## HOW TO COMPLETE THIS TASK
Every entry must be output exactly as it is written.

## RECORDS FOR THE EXERCISE
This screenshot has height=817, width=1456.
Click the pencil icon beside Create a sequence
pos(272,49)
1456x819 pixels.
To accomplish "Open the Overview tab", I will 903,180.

## ANSWER SPACE
This screenshot has height=817, width=1456.
Click the pencil icon beside Create a sequence
pos(272,49)
1456x819 pixels.
To accomplish "Open the Overview tab", I will 903,180.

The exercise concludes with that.